The last of those points does not of course mean that evidence about problems with the system for dealing with asylum-seekers and BIPs in the receiving state is irrelevant. Applicants will not be able to show that there is a real risk of their suffering inhuman or degrading treatment if returned merely by showing that there have been some particular cases of such treatment: they will in practice need to show that such cases are widespread. Proving that will often, or indeed generally, involve proving that there are systemic failings, or “major operational problems”, in the arrangements in the receiving country; and references to such failings or problems are found frequently both in the decision of the CJEU in NS (Afghanistan) and in numerous decisions of the ECtHR. The error of the Court of Appeal in EM (Eritrea) was only that it treated the proof of a “systemic” deficiency as a legal pre-condition for a breach of article 3 instead of a means by which a risk of such a breach might be established. That is clearly acknowledged in the judgment of Lord Kerr in the Supreme Court: see particularly para. 63.
Although the decision in MSS was concerned with an asylum-seeker, it is in my view clear that the relevant principles apply equally in the case of Dublin returnees who have already been granted international protection. In both Hussein and AME the applicants were BIPs, but the Court adopted the same approach in principle as in MSS: see, for example, para. 75 of the judgment in Hussein, finding no breach of article 3 in respect of the applicant’s treatment “either as an asylum seeker or as an alien having been accepted as a person in need of international protection”. That is consistent with Lord Kerr’s approach in EM (Eritrea) (see para. 85 above) and with what one would in any event expect. The special needs of refugees do not necessarily disappear at the moment that they are granted asylum, and those who were peculiarly vulnerable before the grant of asylum may remain peculiarly vulnerable thereafter. Access to integration facilities of the kind required by article 25 of the Qualification Directive, including a limited period of free accommodation, may – depending on the circumstances of the case – be essential if they are to avoid falling into circumstances sufficiently degrading to constitute a breach of article 3. I must emphasise that I am referring only to the question of principle – that is, whether it is open to a BIP to advance an “MSS-type” claim at all. I am not saying that the actual situations of asylum-seekers and BIPs are identical. On the contrary, it is clear that they are not, which is the point being made by the ECtHR at para. 179 of its judgment in Hassan (para. 80 above). On the whole, because of the more extensive rights enjoyed by BIPs it may be reasonable to regard them as being at lesser risk of suffering inhumane or degrading treatment than asylum-seekers; but that may not always be so, and it is necessary to look at the actual circumstances on the ground in each case.

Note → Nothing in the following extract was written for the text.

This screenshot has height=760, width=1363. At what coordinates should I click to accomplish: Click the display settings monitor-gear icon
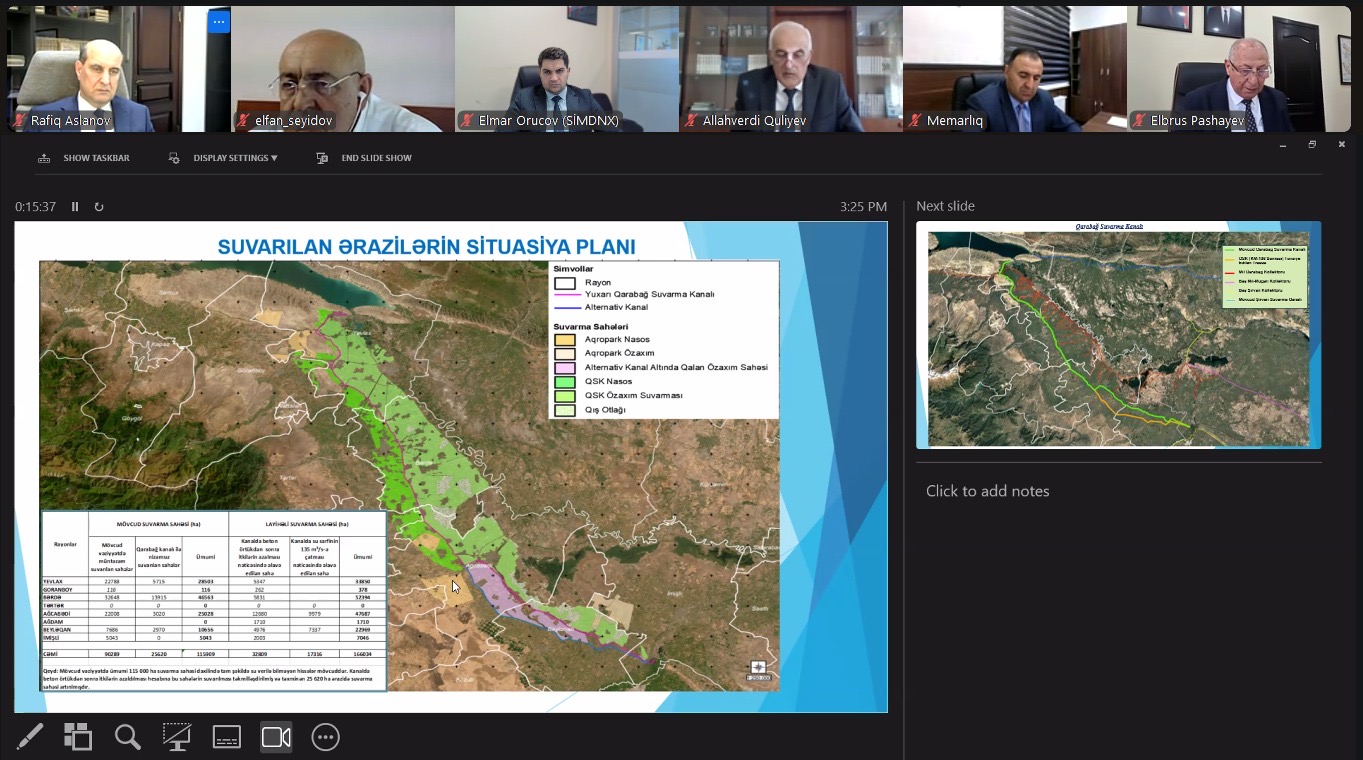174,158
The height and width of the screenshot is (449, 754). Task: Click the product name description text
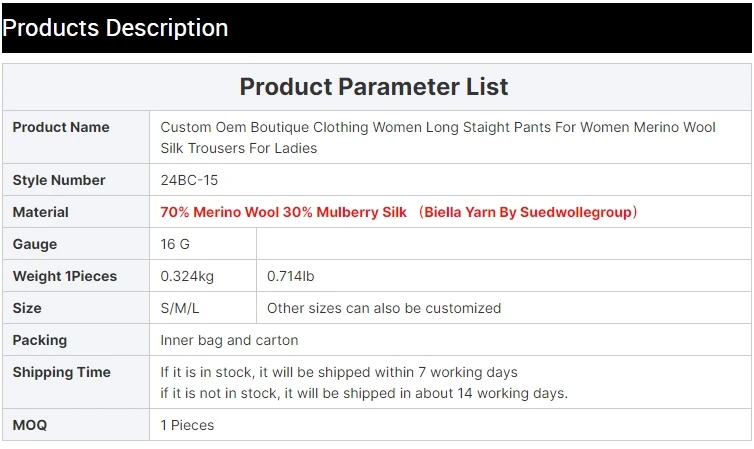coord(438,137)
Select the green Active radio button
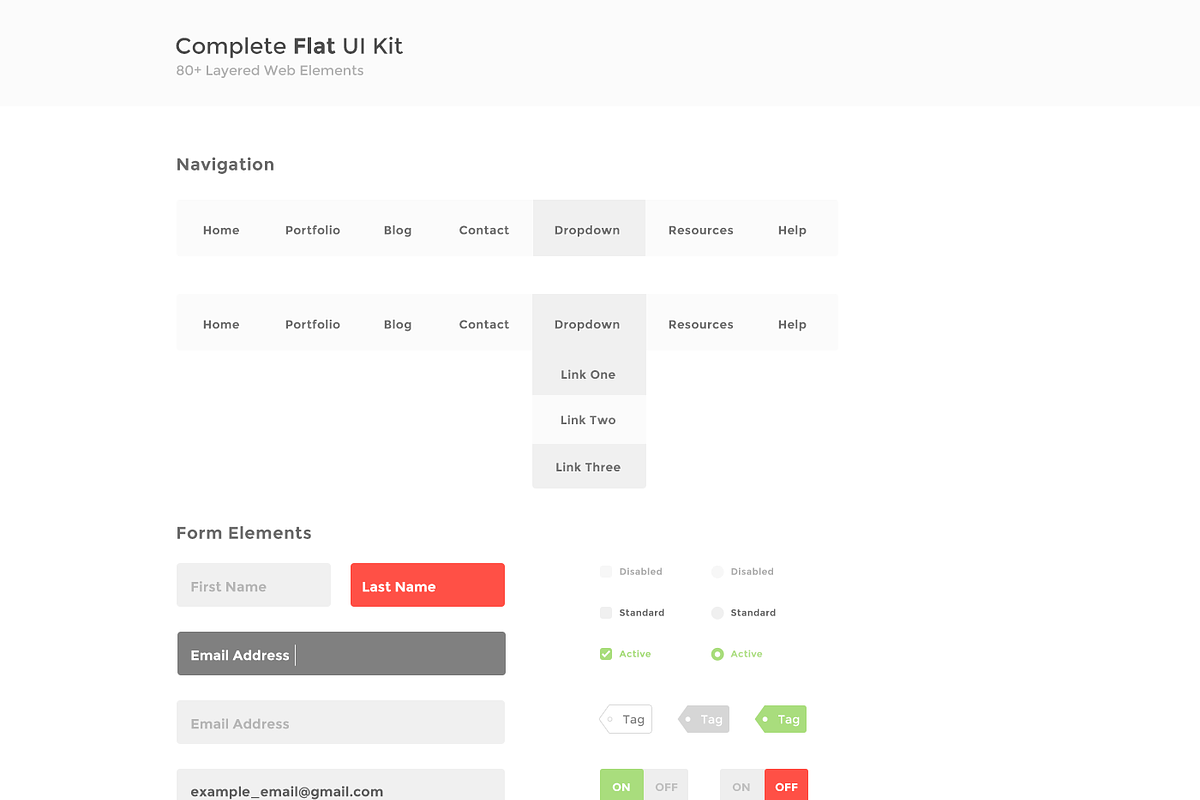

Application of those Principles to Returns to Italy
So far so good, but the more difficult question is what light the authorities cast on how those principles apply in the case of returns to Italy. The Strasbourg cases are not formally authoritative on that question. It is for the domestic courts to decide on the application of the relevant principles to the facts of the particular case before them, and on the basis of the evidence adduced. However, how the ECtHR has applied the principles which it has itself enunciated to the particular cases before it gives valuable guidance as to the content and interpretation of those principles; and in a case where the facts and evidence are very similar the domestic decision-taker (whether that is a tribunal or the Secretary of State in forming a view as to what a tribunal would decide) is entitled to take its lead from the Strasbourg court. On the specific question of whether it is legitimate to return asylum-seekers to Italy it is indeed highly desirable that the ECtHR and the domestic tribunals adopt a consistent approach, provided always (a) that that approach is founded on good evidence and (b) that decision-makers recognise that the facts of a particular case, or evidence of significant changes in the situation in Italy, may require a departure from it. I do not believe that any of that is contentious. Both parties urged us to follow the Strasbourg decisions (or some of them): where they differed was about where those cases led.
The starting-point in considering the effect of the Strasbourg decisions must be the conclusion, reiterated in all the cases including Tarakhel (para. 114), that the situation in Italy is in no way comparable to that in Greece and that a general ban on returns to Italy cannot be justified. That conclusion was reached after consideration of all the reports considered at paras. 64-66 above.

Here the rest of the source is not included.